----- Entries provided -----

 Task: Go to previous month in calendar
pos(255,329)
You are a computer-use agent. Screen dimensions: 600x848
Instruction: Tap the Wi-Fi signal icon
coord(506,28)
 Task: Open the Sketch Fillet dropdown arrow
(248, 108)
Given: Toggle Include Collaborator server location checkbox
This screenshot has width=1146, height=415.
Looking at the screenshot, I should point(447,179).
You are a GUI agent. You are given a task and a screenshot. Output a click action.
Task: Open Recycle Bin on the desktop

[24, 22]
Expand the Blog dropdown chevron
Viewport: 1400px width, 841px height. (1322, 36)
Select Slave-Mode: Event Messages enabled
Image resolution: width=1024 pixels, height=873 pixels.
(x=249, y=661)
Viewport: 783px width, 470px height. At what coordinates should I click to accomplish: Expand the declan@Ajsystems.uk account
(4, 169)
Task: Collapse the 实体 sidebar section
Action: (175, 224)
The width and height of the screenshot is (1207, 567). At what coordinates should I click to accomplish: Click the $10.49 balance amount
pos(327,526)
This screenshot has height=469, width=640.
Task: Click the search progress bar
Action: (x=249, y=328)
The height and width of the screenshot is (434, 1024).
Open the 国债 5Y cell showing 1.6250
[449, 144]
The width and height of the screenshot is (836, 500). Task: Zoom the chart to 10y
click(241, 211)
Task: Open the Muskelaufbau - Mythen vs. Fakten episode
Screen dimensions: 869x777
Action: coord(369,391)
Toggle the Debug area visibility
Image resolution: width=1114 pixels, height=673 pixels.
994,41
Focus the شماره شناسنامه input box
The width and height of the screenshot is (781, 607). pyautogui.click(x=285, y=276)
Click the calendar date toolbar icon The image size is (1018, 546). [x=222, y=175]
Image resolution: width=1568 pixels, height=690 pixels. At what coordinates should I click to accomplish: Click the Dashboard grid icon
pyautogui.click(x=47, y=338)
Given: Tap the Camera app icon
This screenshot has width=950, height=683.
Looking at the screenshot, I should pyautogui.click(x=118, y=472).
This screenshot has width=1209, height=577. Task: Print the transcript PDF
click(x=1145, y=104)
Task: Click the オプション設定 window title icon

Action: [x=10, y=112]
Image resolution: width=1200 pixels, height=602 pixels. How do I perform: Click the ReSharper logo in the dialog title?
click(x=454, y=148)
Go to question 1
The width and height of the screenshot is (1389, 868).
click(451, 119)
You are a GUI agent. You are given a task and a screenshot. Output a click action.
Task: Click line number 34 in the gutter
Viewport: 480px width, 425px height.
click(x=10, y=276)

-----

### Activity
An exact copy is required of each line from the one containing "Given: Tap the Camera app icon" through the last line of the material, and of no other line.

### Solved problem
Given: Tap the Camera app icon
This screenshot has width=950, height=683.
Looking at the screenshot, I should pyautogui.click(x=118, y=472).
This screenshot has width=1209, height=577. Task: Print the transcript PDF
click(x=1145, y=104)
Task: Click the オプション設定 window title icon

Action: [x=10, y=112]
Image resolution: width=1200 pixels, height=602 pixels. How do I perform: Click the ReSharper logo in the dialog title?
click(x=454, y=148)
Go to question 1
The width and height of the screenshot is (1389, 868).
click(451, 119)
You are a GUI agent. You are given a task and a screenshot. Output a click action.
Task: Click line number 34 in the gutter
Viewport: 480px width, 425px height.
click(x=10, y=276)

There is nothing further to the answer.